The timer-based solution offers unparalleled synchronization, yet it maintains CPUs in an active state until function execution starts. Selecting the optimal trigger time requires meticulous consideration, accounting for hardware specifications and network latency. For applications demanding utmost precision, this method stands as the optimal choice.

Following closely is the peach approach employing synchronous messages, securing its position as a formidable contender—given that a dedicated thread can be assigned to each worker.
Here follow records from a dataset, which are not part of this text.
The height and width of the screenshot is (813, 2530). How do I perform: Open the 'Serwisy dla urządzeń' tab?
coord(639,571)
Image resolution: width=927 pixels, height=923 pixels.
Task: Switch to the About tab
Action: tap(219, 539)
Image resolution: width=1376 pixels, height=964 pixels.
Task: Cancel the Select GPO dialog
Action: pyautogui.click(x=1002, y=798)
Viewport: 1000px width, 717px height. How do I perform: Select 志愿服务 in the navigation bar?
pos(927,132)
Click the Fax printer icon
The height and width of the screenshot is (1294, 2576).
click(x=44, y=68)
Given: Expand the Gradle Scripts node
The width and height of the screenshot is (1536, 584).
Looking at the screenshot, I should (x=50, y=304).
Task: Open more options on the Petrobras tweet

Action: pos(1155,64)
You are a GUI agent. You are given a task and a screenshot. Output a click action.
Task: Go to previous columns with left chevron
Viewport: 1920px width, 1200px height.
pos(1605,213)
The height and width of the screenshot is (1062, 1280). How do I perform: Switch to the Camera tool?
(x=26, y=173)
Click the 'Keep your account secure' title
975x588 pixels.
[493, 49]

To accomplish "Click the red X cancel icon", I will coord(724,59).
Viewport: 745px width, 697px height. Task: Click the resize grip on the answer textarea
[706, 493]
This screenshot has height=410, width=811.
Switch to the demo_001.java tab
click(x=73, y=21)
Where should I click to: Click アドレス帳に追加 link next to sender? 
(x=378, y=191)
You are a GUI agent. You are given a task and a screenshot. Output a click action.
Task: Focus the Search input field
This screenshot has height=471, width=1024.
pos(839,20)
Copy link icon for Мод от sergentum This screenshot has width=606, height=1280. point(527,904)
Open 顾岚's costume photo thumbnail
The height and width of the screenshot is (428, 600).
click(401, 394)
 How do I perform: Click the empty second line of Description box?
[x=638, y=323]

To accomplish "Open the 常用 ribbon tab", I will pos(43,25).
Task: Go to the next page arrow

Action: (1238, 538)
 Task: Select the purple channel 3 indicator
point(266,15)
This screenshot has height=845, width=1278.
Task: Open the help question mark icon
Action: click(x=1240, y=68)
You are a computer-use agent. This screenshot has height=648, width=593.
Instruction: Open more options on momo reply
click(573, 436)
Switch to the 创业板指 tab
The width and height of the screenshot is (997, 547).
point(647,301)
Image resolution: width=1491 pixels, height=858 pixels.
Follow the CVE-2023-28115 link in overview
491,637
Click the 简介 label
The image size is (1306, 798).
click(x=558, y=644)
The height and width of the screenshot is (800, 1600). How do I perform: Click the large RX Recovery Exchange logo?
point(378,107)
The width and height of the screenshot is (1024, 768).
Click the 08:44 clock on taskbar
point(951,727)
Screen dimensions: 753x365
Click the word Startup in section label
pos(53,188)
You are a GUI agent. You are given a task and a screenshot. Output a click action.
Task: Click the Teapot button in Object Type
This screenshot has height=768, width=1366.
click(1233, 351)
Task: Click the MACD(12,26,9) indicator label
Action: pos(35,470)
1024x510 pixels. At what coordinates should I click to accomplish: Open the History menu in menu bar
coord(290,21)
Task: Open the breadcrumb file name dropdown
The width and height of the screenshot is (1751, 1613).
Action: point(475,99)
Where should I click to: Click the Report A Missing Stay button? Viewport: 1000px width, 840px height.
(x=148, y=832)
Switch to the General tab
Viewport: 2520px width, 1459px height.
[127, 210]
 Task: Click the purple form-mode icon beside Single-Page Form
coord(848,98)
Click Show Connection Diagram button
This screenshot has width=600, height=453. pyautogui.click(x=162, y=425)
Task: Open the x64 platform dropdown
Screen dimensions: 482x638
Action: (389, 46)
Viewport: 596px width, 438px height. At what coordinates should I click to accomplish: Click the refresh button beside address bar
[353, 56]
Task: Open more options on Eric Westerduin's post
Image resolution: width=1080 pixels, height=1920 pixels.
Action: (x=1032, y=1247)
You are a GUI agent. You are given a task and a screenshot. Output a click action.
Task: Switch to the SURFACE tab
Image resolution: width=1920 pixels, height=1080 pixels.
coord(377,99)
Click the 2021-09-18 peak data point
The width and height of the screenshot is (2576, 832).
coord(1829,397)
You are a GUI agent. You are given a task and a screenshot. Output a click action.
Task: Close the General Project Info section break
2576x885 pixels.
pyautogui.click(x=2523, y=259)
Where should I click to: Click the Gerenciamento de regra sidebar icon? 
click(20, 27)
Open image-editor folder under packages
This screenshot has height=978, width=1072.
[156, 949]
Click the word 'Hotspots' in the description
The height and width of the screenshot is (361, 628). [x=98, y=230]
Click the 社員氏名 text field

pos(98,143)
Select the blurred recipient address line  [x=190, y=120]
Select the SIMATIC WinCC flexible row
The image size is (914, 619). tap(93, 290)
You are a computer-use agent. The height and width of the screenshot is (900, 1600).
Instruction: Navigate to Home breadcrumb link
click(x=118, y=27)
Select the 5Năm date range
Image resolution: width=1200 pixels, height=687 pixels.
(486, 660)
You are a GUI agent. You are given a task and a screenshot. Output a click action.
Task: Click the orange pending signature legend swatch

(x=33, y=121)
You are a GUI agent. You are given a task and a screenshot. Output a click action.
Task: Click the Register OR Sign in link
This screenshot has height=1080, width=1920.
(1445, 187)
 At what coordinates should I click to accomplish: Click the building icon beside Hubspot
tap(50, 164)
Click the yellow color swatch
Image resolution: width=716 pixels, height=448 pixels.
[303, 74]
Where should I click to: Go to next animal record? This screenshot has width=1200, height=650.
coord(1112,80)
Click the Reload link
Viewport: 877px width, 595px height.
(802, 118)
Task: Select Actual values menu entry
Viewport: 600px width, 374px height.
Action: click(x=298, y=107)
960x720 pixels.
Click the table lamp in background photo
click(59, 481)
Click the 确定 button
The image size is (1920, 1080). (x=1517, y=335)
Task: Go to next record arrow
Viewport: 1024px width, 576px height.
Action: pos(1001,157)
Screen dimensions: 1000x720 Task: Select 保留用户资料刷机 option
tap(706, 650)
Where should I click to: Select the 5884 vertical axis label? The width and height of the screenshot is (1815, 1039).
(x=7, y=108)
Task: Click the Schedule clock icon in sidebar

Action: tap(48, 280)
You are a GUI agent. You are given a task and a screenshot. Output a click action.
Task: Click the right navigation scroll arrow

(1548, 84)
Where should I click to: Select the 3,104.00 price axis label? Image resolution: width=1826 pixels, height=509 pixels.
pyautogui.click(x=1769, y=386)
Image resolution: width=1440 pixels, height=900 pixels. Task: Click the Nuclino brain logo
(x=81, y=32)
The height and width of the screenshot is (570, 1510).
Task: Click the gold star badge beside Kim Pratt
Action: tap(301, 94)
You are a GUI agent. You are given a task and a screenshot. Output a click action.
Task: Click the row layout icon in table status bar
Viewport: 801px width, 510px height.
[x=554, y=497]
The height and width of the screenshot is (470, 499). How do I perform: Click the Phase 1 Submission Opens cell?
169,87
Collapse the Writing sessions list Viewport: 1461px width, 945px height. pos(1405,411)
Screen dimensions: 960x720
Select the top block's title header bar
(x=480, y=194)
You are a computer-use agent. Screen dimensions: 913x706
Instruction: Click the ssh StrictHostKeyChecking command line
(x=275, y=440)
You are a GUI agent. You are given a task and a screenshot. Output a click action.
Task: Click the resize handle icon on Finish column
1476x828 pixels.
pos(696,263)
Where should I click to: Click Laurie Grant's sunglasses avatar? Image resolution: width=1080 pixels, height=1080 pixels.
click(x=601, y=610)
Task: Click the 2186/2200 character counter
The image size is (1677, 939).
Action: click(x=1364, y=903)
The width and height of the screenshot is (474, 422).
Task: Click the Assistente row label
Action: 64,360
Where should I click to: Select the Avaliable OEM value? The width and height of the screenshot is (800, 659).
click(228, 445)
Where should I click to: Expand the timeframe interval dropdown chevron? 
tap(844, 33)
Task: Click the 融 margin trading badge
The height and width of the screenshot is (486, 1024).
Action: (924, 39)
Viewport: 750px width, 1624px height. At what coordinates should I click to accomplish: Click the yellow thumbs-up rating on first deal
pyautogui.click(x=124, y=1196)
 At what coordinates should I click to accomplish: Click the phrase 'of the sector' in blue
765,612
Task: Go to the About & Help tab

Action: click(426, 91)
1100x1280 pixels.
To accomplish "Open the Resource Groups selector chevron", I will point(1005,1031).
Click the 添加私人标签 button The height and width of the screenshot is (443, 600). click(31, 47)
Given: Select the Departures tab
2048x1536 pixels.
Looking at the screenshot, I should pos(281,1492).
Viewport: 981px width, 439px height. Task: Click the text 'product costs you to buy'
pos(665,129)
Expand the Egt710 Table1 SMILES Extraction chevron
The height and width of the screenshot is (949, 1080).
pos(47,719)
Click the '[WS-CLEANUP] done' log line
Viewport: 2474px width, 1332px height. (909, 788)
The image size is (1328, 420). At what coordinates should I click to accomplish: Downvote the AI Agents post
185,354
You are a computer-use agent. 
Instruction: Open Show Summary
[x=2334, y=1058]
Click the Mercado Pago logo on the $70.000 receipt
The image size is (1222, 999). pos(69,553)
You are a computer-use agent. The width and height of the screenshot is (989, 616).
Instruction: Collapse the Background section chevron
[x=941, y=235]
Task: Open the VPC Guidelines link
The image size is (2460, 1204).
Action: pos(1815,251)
However, it’s noteworthy that this approach is unsupported in kdb+ 4.1. In contrast, peach handlers exhibit commendable speed and enjoys support in all kdb+ versions.

For a trifecta of convenience, safety, and efficiency, the employment of one-shot requests emerges as a viable solution. This approach ensures expedient execution, all while circumventing potential pitfalls encountered in other methods.